Once the line with "[Share this page] (317, 147)" is found in the entries below, repeat it and each following line exactly, up to and including the line with "Terms & Conditions (244, 2513)". Add no other lines.

______

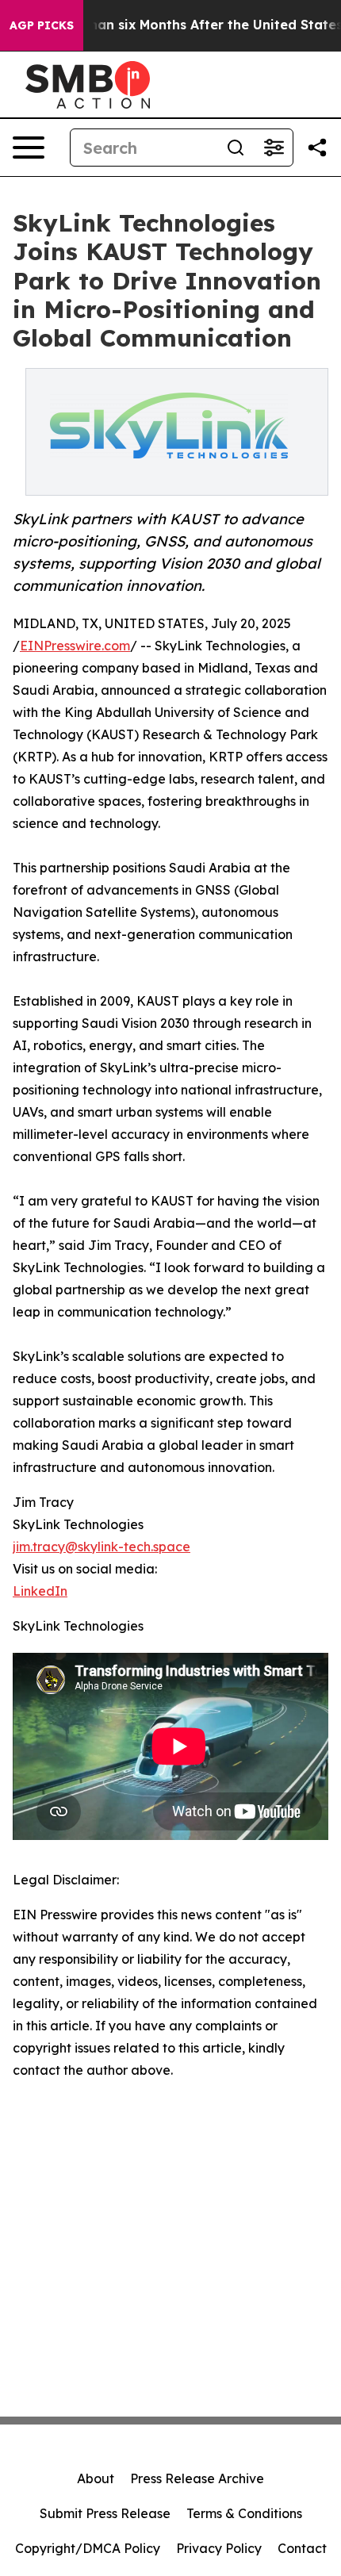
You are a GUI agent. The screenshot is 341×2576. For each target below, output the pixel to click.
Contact (302, 2548)
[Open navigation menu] (28, 147)
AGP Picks (42, 25)
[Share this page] (317, 147)
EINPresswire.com (75, 646)
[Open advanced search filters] (274, 147)
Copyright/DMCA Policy (87, 2548)
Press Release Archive (197, 2478)
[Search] (235, 147)
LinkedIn (40, 1591)
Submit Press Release (105, 2513)
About (95, 2478)
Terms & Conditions (244, 2513)
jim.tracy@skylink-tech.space (101, 1546)
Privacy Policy (219, 2548)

______

▶ **TASK OUTPUT**
[Share this page] (317, 147)
EINPresswire.com (75, 646)
[Open advanced search filters] (274, 147)
Copyright/DMCA Policy (87, 2548)
Press Release Archive (197, 2478)
[Search] (235, 147)
LinkedIn (40, 1591)
Submit Press Release (105, 2513)
About (95, 2478)
Terms & Conditions (244, 2513)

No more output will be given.